Pola makan yang serba instant menjadi pemicu utama timbulnya berbagai keluhan penyakit tidak menular. Demikian juga dengan tingginya konsumsi lemak trans dalam makanan yang dikonsumsi sehari-hari.




 ***

Christian Sugiono juga hadir sebagai salah satu narasumber, dan berbagi tentang rahasia hidup sehatnya bersama keluarga. Selain menerapkan gaya hidup sehat, Tian juga menceritakan bagaimana istrinya(Titi Kamal) begitu selektif dalam memilih minyak goreng yang baik untuk keluarganya.
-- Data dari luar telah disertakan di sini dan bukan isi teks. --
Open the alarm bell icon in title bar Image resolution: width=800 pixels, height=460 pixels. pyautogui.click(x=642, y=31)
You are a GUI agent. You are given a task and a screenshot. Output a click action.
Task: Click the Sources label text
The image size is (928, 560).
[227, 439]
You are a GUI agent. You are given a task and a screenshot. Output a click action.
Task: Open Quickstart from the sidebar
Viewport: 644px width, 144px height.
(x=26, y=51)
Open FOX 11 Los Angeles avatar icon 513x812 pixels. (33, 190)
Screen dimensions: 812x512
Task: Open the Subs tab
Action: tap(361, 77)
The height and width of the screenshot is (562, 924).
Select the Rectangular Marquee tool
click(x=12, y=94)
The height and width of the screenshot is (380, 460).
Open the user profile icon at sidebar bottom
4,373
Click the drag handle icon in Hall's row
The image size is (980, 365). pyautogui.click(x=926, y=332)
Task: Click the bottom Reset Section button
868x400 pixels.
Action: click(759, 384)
Dengan memperhatikan betul indikasi, Minyak Goreng Baik Dikit Nempel di Makanan. Dan itu mereka temukan pada MinyakGoreng Sunco. Selain itu penting untuk memperhatikan bahwa masakan yang kita olah di rumah menggunakan resep sehat.
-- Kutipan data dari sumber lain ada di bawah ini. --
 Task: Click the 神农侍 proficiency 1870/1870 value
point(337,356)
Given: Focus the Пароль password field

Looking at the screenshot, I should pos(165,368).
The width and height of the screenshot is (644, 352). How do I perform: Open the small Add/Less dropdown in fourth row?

Dari 5 orang narasumber yang hadir, pada dasarnya menekankan pada pola hidup yang sehat. Konsusmsi makanan yang bergizi seimbang dan olahraga. Selain itu penting banget yang namanya ngurangin asupan gula, garam dan lemak. Bukan tidak bolah ya. Hanya dikurangi. Sesuaikan dengan angka kecukupan/kebutuhan harian saja. Dalam hal penggunaan minyak goreng kita harus benar-benar jeli, mana minyak goreng yang baik dan tidak baik
Hal ini efektif untuk menghindari masakan rumah agar tidak jadi the silent killer, ya bu ibuu.. Salam Sehat!